[[ Supplied records open ]]

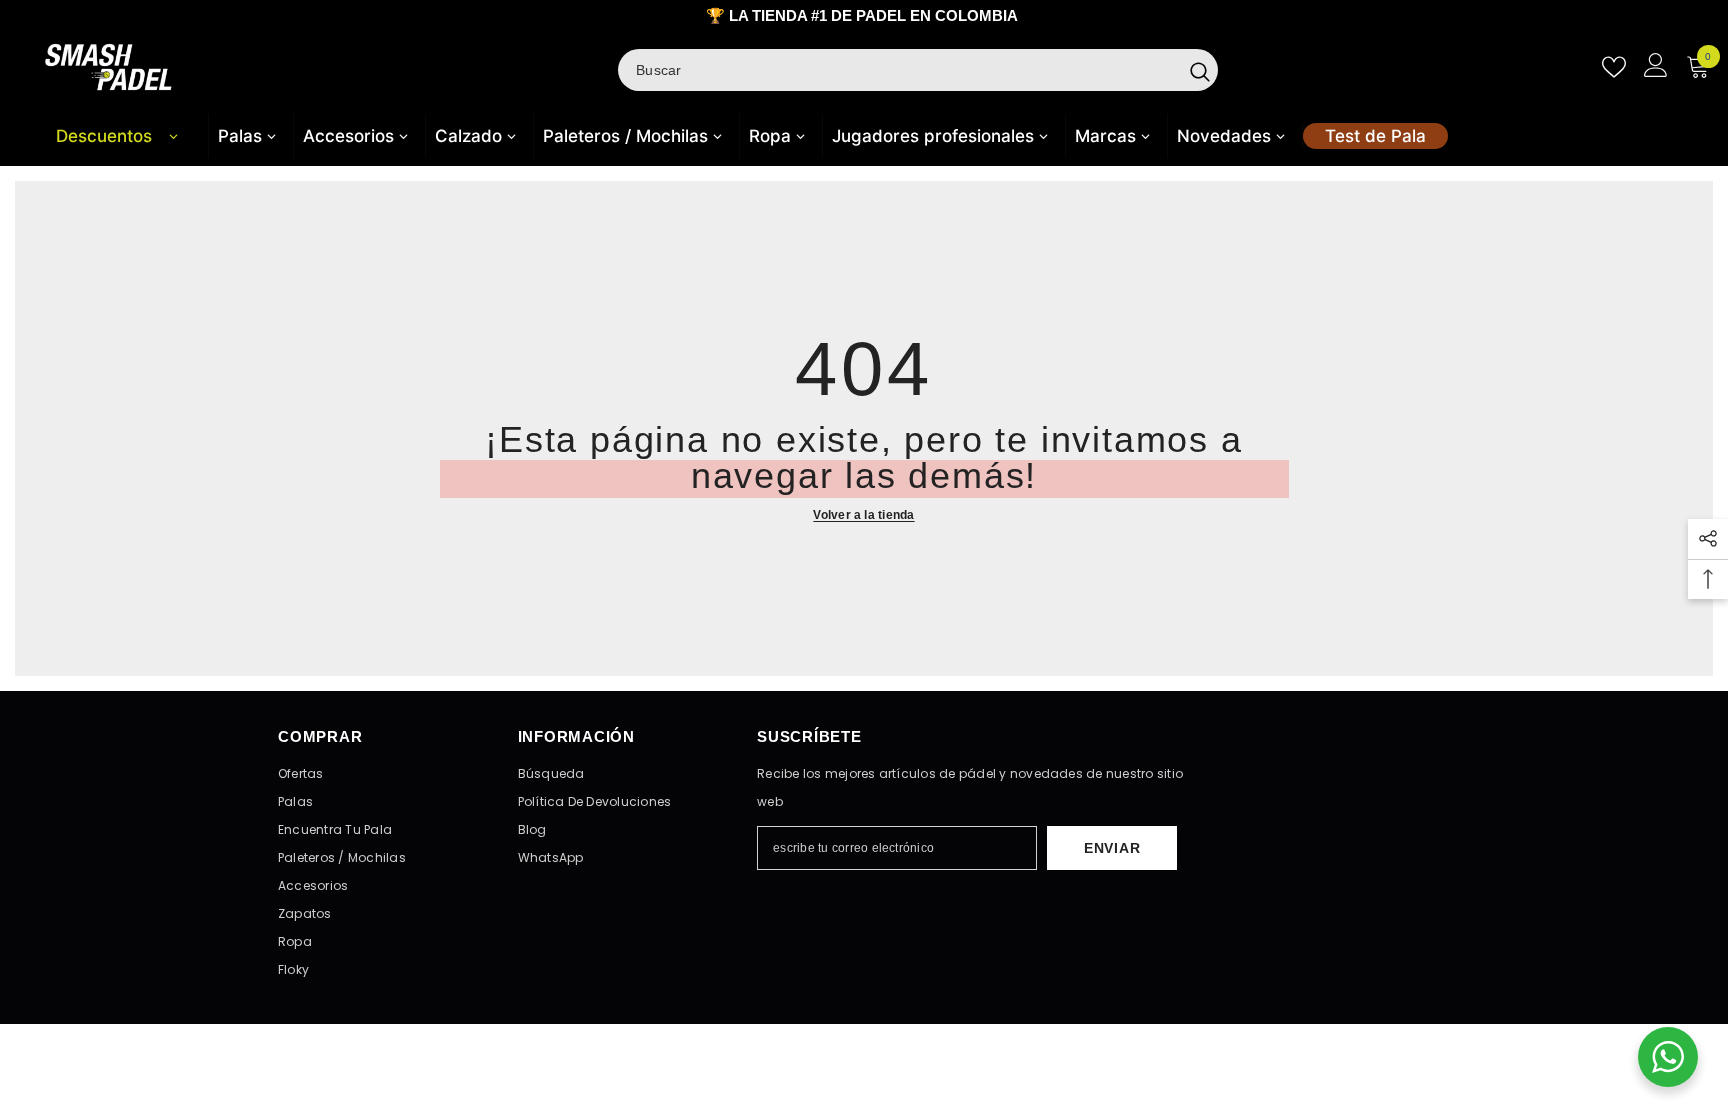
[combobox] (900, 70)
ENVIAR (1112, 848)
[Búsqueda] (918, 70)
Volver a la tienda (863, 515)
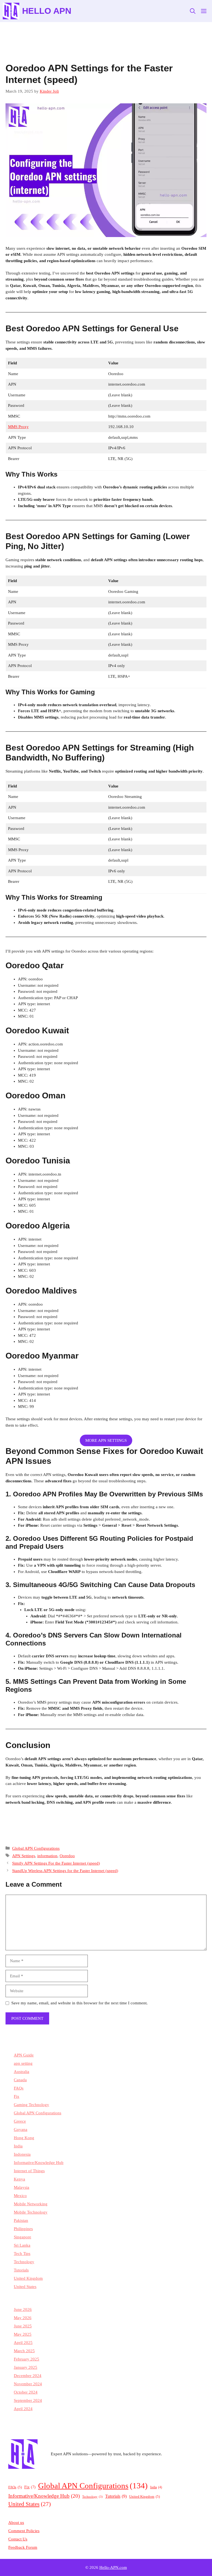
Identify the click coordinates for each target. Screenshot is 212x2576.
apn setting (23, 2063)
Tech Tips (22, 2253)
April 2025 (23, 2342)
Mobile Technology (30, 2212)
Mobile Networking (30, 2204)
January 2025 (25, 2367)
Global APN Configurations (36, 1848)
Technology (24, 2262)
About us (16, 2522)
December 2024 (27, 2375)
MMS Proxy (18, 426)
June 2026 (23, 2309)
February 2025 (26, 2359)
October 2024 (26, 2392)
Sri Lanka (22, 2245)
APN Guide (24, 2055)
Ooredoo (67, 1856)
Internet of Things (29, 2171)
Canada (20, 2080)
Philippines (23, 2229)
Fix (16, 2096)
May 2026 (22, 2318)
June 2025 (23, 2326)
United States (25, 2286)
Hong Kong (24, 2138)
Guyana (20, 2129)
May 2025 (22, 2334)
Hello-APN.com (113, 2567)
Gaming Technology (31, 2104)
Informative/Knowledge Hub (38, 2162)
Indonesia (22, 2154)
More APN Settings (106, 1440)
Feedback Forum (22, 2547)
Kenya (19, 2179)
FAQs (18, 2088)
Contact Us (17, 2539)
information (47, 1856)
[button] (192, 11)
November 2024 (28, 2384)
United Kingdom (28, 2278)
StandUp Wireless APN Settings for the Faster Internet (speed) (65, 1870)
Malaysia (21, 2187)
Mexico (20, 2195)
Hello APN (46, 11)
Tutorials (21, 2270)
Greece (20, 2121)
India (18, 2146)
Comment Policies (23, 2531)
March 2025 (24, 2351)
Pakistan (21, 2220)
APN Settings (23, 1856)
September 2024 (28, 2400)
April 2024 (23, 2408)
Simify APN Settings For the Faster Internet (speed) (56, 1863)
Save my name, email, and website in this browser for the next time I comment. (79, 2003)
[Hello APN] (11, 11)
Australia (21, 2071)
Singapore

[[ Supplied records closed ]]

:: Task ::
Would you print, exactly as written, every line above from the one holding "Mobile Networking (30, 2204)" through the one holding "Sri Lanka (22, 2245)", with both included and no other lines?

:: Answer space ::
Mobile Networking (30, 2204)
January 2025 (25, 2367)
Global APN Configurations (36, 1848)
Technology (24, 2262)
About us (16, 2522)
December 2024 (27, 2375)
MMS Proxy (18, 426)
June 2026 (23, 2309)
February 2025 (26, 2359)
October 2024 (26, 2392)
Sri Lanka (22, 2245)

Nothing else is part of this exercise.